Re: HTTP Working Group 'issues' list

> 
> > Actually, preliminary tests with Apache would seem to indicate that the
> > user's perceived performance improves on a keep-alive'd server if the
> > number of simultaneous connections is set to 2 versus 3 or 4 or 1.
> 
> Having at least two pipes open probably creates a "fast" path, which
> becomes used for short documents, thus improving the perceived
> latency.
> 
> > That is in addition to a dramatic decrease in server load.
> > I think it is due to slow start and the cost of squeezing multiple requests
> > through a single pipe, but these tests were only preliminary.
> 
> The "slow start" motivation does not seem appropriate to me.  I
> don't believe you are allowed to send a second request on a persistent
> connection before you get a complete reply. Thus the client -->
> server direction almost surely incurs in a slow start, as can be
> seen by the following piece of code in tcp_output.c (4.4BSD):
> 
>                 /*
>                  * We have been idle for "a while" and no acks are
>                  * expected to clock out any data we send --
>                  * slow start to get ack "clock" running again.
>                  */
>                 tp->snd_cwnd = tp->t_maxseg;
> 
> In practice, if the request is shorter than an MSS there is no
> effect, otherwise it takes an additional RTT just to send out the
> request (the importance of headers being small...).
> 
> On the reverse path, a similar thing might occur because subsequent
> responses are separated by the following events:
> 
> 	+ client realizes the reply is complete
> 	+ the request reaches the server (1/2 RTT)

→ Supplied data:
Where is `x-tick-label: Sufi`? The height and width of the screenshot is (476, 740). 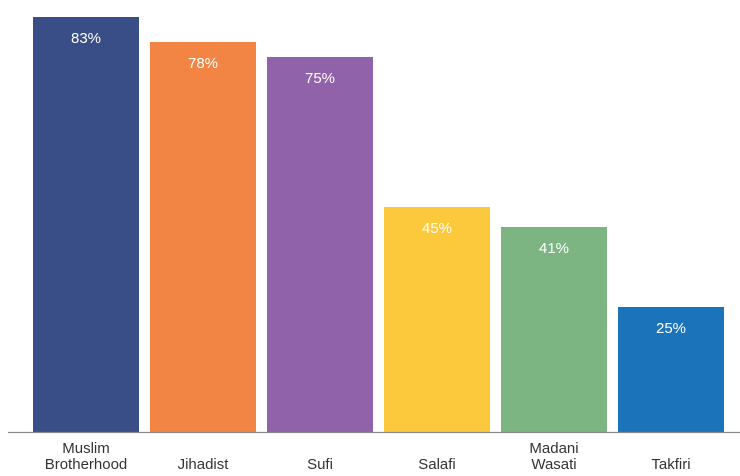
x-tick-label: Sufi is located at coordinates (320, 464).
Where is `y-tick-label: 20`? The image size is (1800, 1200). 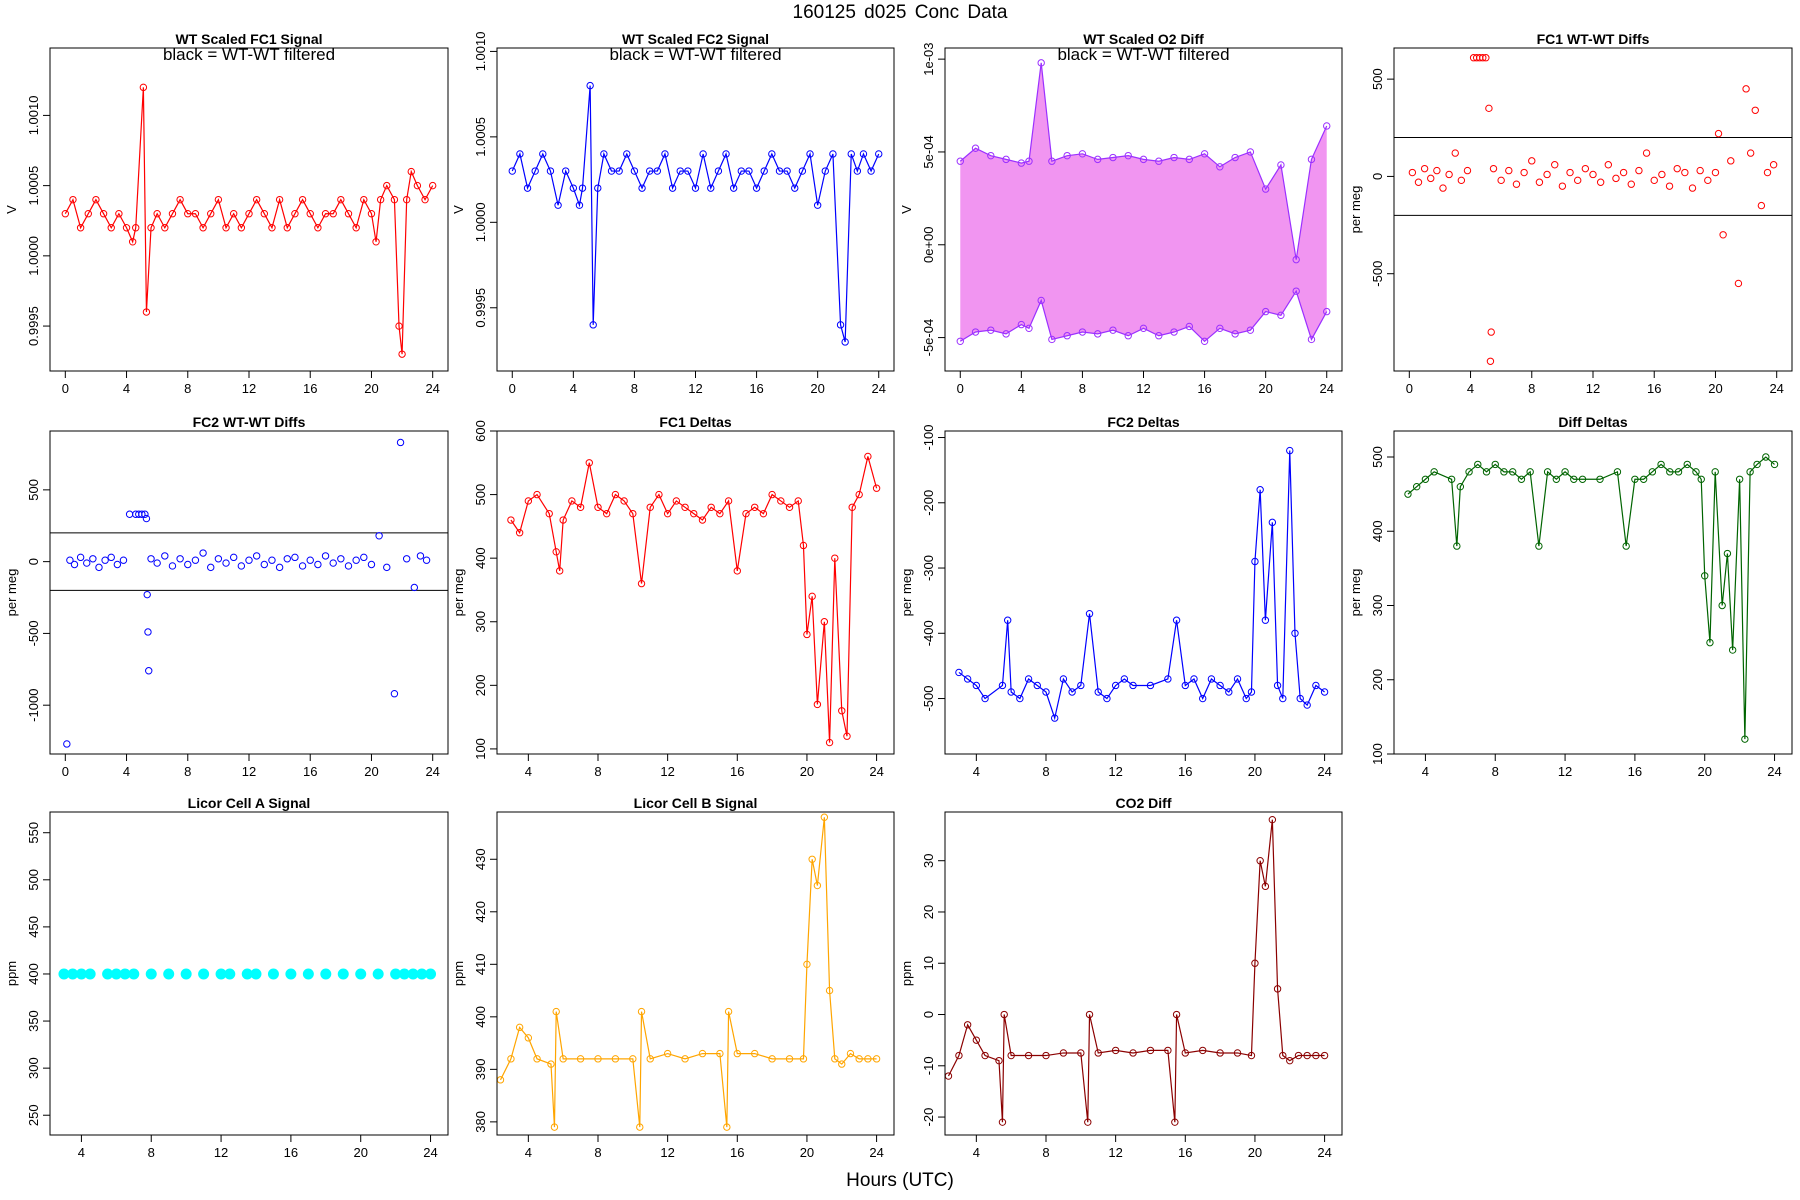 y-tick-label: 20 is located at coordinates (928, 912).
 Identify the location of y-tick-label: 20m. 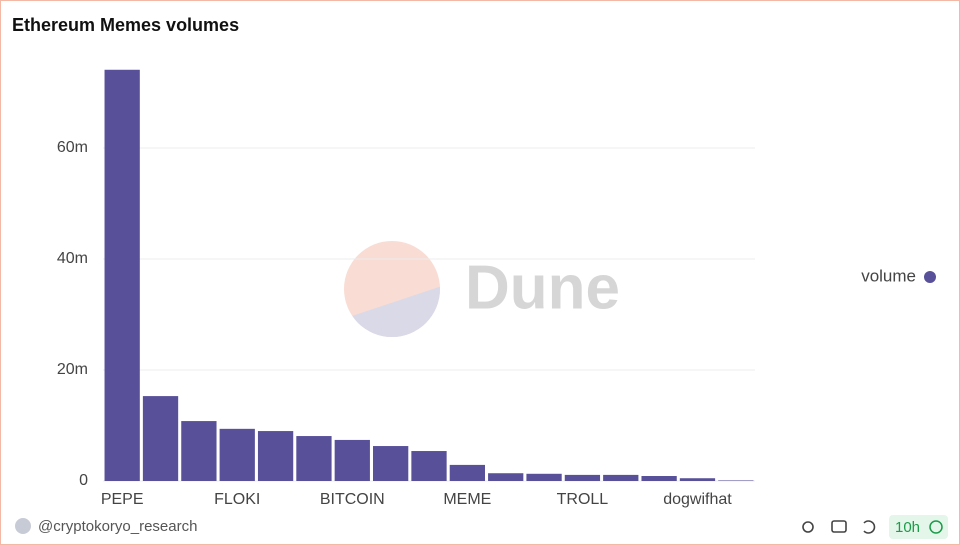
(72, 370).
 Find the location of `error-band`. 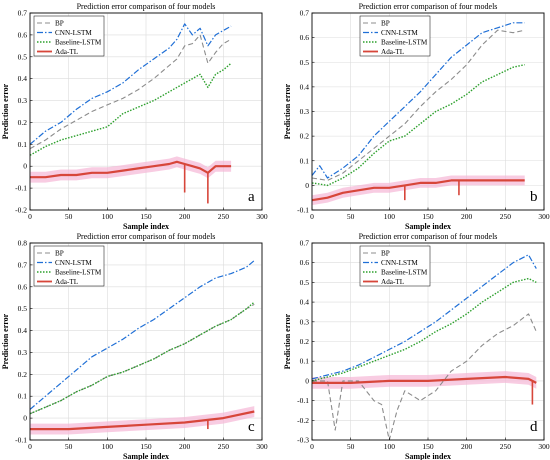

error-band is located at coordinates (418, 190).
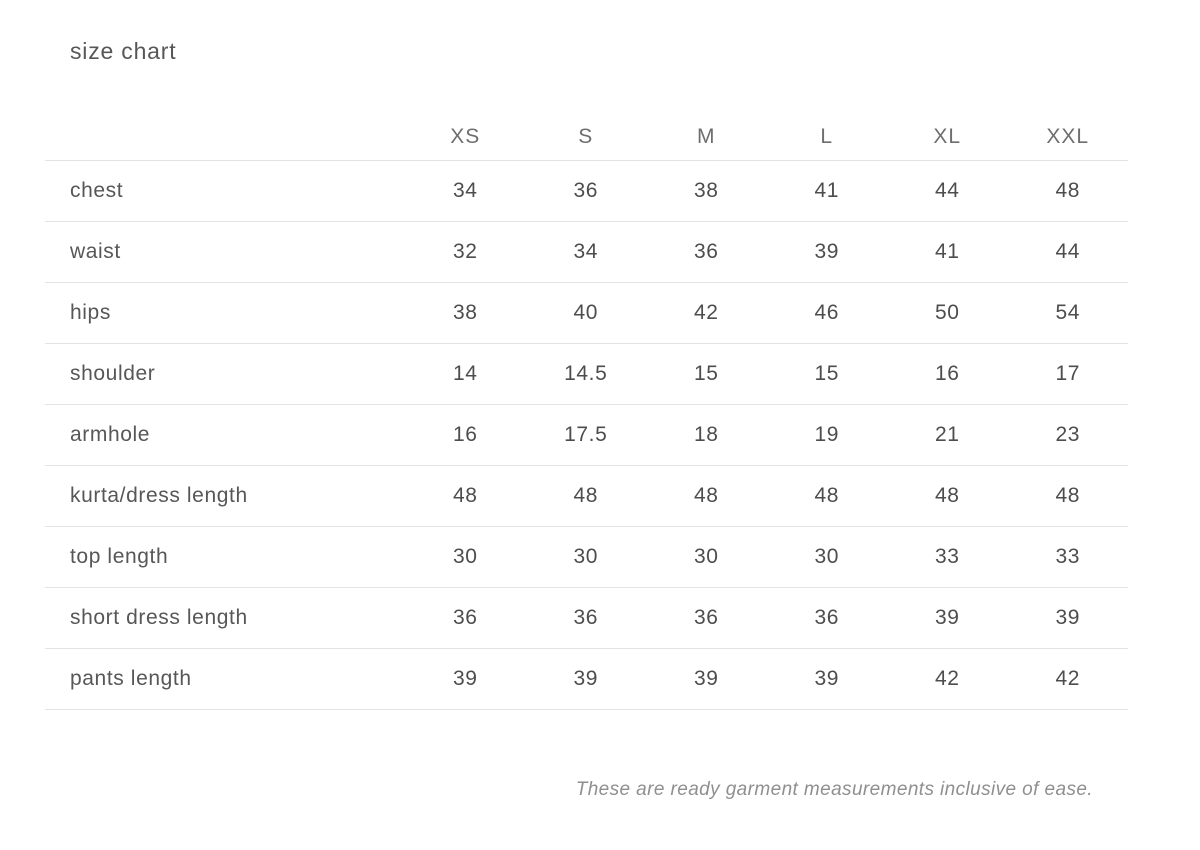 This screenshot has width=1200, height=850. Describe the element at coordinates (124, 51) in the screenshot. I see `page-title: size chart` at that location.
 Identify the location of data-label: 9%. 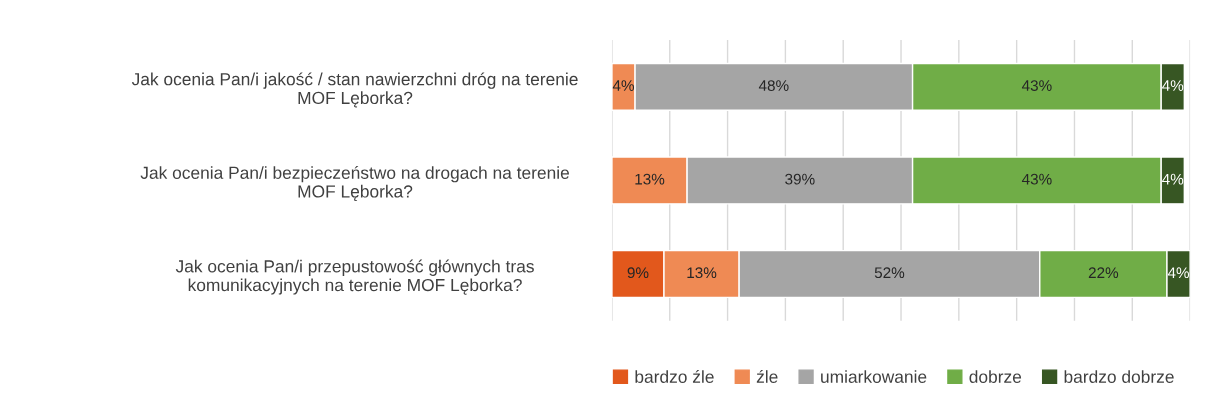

→ Required tasks:
A. In the HTTP discussion, list every number of simultaneous connections that the Apache tests compared.
B. Pick up the HTTP discussion right after its last line and write what comes next.
The rows aren't needed for this.

→ Expected responses:
A. 2, 3, 4, 1

B.
> 	+ the server parses the request and accesses the
> 	  document
> 
> and, especially on a busy server, the latter might cause a significant
> delay thus triggering a slow start.

Can anybody confirm the following: is the keep-alive connection
only a chain of "request-reply" between a client and ONE instance of
a server ?

So the discussion seems to be "fork less processes that live longer,
thus eating more memory and maybe other resources" against "fork more
processes that only do one reply and thus die earlier". Is this correct ?


> 
> 	Luigi
> ====================================================================
> Luigi Rizzo                     Dip. di Ingegneria dell'Informazione
> email: luigi@iet.unipi.it       Universita' di Pisa
> tel: +39-50-568533              via Diotisalvi 2, 56126 PISA (Italy)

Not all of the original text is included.